**Aim of the exercise**
Using the listing that follows, return every line with the word "Expand".

**Data section**

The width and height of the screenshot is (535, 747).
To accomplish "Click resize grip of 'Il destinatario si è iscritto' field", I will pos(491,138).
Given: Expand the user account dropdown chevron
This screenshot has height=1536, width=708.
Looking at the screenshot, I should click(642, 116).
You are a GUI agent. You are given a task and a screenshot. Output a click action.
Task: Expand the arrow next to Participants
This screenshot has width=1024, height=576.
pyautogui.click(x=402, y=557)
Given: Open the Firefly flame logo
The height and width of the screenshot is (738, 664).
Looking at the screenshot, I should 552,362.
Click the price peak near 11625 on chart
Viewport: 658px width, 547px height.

**Your solution**
Given: Expand the user account dropdown chevron
Task: Expand the arrow next to Participants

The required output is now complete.